Fixing the program to pass the right information would make more sense,
and rewriting the driver to not need an event handle and work like a real
Windows driver would make even more sense.
*****
Now the last error code is 3758555139.
****
Note that you need to display this in hex as well. It is 0xE0070003.
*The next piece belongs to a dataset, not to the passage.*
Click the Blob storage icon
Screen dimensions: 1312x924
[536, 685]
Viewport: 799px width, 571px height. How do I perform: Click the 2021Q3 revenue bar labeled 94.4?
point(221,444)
THAT value has meaning! It suggests a user-defined error code (bit 29 is
- and after that you have to figure out why your driver returned this
code.
****
Unfortunately this is not a valid system error code. Because it is
outside the defined range of system error codes ( 0 … 15999 ).
****
If you had displayed it in hex, its meaning would have been obvious. It
is a user-defined error code.
****
So this system error code does not give me a hint on what might
be the reason for the occured error.
=====>
-
Does somebody know the reason for the described errors?
****
Well, we could start with the design, which is totally weird, and go to
the idea that you are calling the API incorrectly, are using casts
incorrectly, and are failing to recognize that GetLastError has meaning
ONLY iff the last API failed.
****
-
Can somebody tell me how to pass the event handle to my driver?
****
Rewrite your driver so it doesn’t use one. Or, if you have to use such a
bizarre design, pass the address of the buffer that holds the handle, and
pass it correctly.
****
-
Or can somebody tell me an URL to a code snippet with the correct
values
for CreateFile & DeviceIoControl to past down a handle into a driver.
****
I find the whole concept suspicious. You are trying to emulate some weird
historicall driver model from some other OS and have written something
that is well outside normal Windows driver behavior. Since Windows
already HAS a means of signalling an event (asynchronous I/O), why are you
creating a whole duplicate of this existing mechanism?